5 Generations of Grocers

An electronic eye guard the glass doors, opening them with a swish when someone comes near. Inside you can buy a frozen chunk of food to zap with a microwave and call it dinner. There are fresh strawberries to be plucked from plastic containers - even in the middle of winter.
If Fred Wilke were alive today, he'd find precious few similarities between Elkader's only grocery store and the little shop he ran in 1867 in the nearby town of Clayton Center.
But Fred, an 1863 immigrant from Westphalia, Germany and the Wilkes who are selling produce, meats and staples in Elkader have a lot in common.
Dave, of Elkader, is the fifth generation of Wilkes to help supply food for the consumers of Clayton County. One hundred and fifty one years after Fred Wilke opened his store, the Wilkes claim to have Iowa's oldest family-owned grocery business, a boast the Iowa Grocery Industry Association and Food Marketing Institute will back up.
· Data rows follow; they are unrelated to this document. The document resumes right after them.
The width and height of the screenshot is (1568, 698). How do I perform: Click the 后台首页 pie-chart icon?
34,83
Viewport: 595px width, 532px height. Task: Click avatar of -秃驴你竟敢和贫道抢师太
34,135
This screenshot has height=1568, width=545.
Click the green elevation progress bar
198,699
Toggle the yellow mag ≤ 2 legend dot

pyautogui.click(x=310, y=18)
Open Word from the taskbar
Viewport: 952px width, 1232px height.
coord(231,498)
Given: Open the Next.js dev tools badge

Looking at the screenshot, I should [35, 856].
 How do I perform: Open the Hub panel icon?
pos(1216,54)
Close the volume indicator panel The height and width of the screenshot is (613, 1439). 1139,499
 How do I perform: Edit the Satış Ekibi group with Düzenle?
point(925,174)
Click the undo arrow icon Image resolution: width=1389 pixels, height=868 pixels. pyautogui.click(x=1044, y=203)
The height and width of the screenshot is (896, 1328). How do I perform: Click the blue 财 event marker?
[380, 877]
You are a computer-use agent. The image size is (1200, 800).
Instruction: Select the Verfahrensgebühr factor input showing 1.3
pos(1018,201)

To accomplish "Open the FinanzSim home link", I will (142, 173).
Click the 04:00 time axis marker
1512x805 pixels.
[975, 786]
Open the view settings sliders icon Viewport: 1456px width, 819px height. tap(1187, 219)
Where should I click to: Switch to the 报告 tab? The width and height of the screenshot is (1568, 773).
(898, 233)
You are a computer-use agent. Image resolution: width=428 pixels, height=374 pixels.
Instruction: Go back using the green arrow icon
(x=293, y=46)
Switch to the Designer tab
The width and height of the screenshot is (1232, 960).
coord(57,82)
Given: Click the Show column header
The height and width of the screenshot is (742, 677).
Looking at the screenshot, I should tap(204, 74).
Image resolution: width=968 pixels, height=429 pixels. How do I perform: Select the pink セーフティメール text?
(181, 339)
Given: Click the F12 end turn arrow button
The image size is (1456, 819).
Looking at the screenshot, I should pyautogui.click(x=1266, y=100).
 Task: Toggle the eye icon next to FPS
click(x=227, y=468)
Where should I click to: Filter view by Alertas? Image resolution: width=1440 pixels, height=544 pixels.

From what Dave's father, Tom, has been able to piece together, his great-grandfather Fred bought land in Clayton Center on Feb 10, 1866, and opened a tailor's shop. When the town's general store burned down, probably in 1867, Fred added groceries and general merchandise to his own shelves.
Fred's brother Henry also opened a store called Gossman and Wilke's in Elkader in 1868. Henry's son Gus came into the business but later operated the Elkader Opera House where he had been the orchestra's only trombone player.
Family histories have a way of digressing into anecdotes about a great-uncle who played the trombone, or a grandfather (on Tom's mother's side) who was a butcher, or a spouse (Tom's wife MaryJo) who comes from a grocer's family, or Becky's (Dave's wife) maternal grandparents who ran a grocery store in Germany.
But the Wilke's family tradition progresses in a direct line from 1867 to present.
Fred's son, also named Henry, bought a St. Olaf store in 1901, where he worked until 1923 when it was sold to his son, Elmer "Dutch" Wilke.